The federal government will create a new statutory authority to increase water compliance in the Murray-Darling Basin and intends to axe the controversial water buyback scheme.
Water minister Keith Pitt will reportedly unveil the plans on Friday, and they will include more than $170 million for projects in regional Basin communities.
The plans also involve stripping the Murray-Darling Basin Authority of its powers to enforce compliance with the river management plan.
Instead, existing staff from the MDBA and from the office of the Inspector-General of Murray Darling Basin Water Resources will relocate to a new independent authority.
Pitt told ABC News that despite “ruling out additional water buybacks from farmers”, he remained committed to the Murray-Darling Basin Plan.

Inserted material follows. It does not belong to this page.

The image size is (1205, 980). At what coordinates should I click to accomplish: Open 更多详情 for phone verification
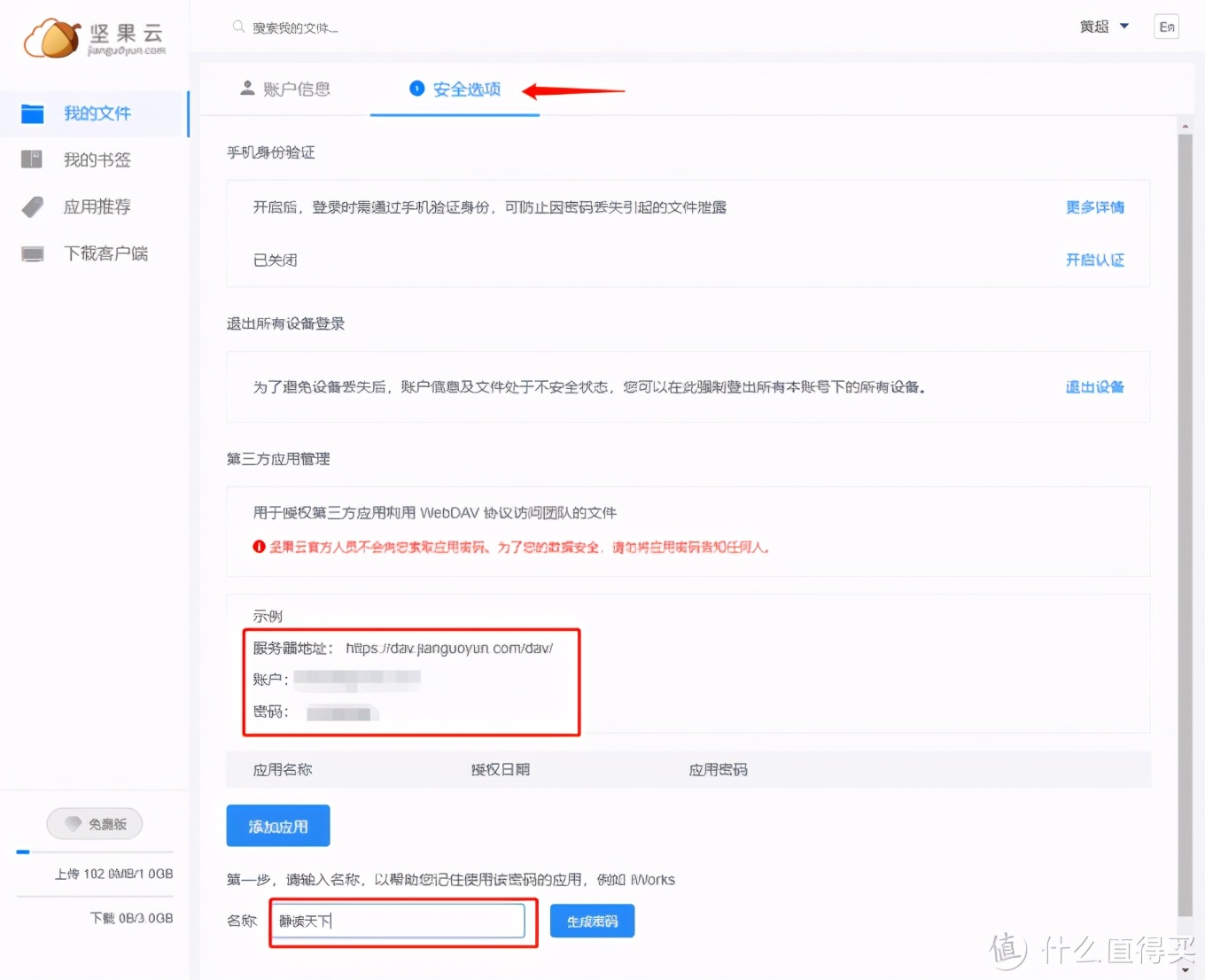(1095, 206)
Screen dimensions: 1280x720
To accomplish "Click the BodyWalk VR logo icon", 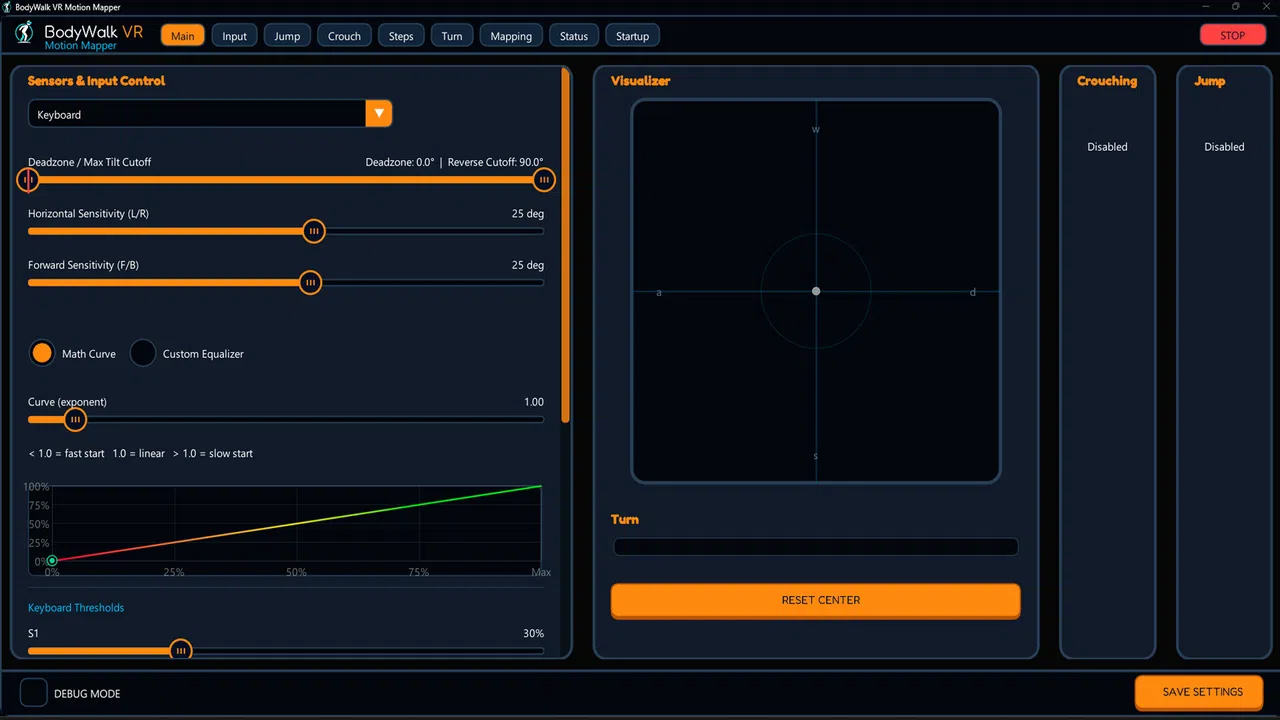I will click(x=25, y=35).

“We will be focused on other options in terms of water recovery, we’ll be focused on practical outcomes in terms of river health,” he said.
The buyback policy has been criticised by the Productivity Commission and the Australian National Audit Office.
A recent ANAO report found the Agriculture department’s handling of the buybacks scheme was not “fully effective”, and the department “did not develop a framework designed to maximise value for money”.
Meanwhile, a 2019 report from the Productivity Commission argued “the significant risks to implementation [of the Basin Plan] cannot be managed effectively under current institutional and governance arrangements”.
It also called for the MDBA to be split into two separate institutions — the Murray-Darling Basin Agency and the Basin Plan Regulator.
On Wednesday the Wentworth Group of Concerned Scientists released findings from their investigation into whether federal water reforms have resulted in the flows needed to improve river health.
The research found 20% (320 gigalitres per year) of river water expected under the Basin Plan did not flow in the rivers of the Murray-Darling Basin between 2012 and 2019.
Since 2012, flows at 24 of 27 sites were lower than expected even when accounting for climate conditions. Of these, 13 received less than three quarters of the expected flows and three received less than half of the expected flows, the report stated.
“This water should have been available to boost flows in drought stricken rivers, improve water quality, provide habitat for fish, birds and other species, and support the health of internationally recognised wetlands such as the Macquarie Marshes, the Riverland and the Coorong,” Wentworth Group said in a statement.
The researchers noted the findings have come after the Menindee Lakes mass fish kills occurred in the summer of 2018/19, bushfires burnt through the Macquarie Marshes, and the decision by the federal government in 2017 to reduce water recovered for the environment by 70 billion litres from the Darling River and its tributaries.
They estimated the cost to taxpayers for the missing water to be between $700 million and $1.8 billion.
The researchers have listed a number of reasons contributing to the water loss, including changes to rules and protections of environmental water, allowing some environmental water to be lawfully extracted for irrigation, reducing the volume of water remaining in the system, several dry years, illegal extraction, and more.
A key target of the Basin Plan is to recover 450 gigalitres of water by 2024. According to the Water for the Environment Special Account Review, expected to be released on Friday, that target will not be met.
Pitt is also set to release the final report on the Independent Assessment of Social and Economic Conditions in the Basin, led by Robbie Sefton.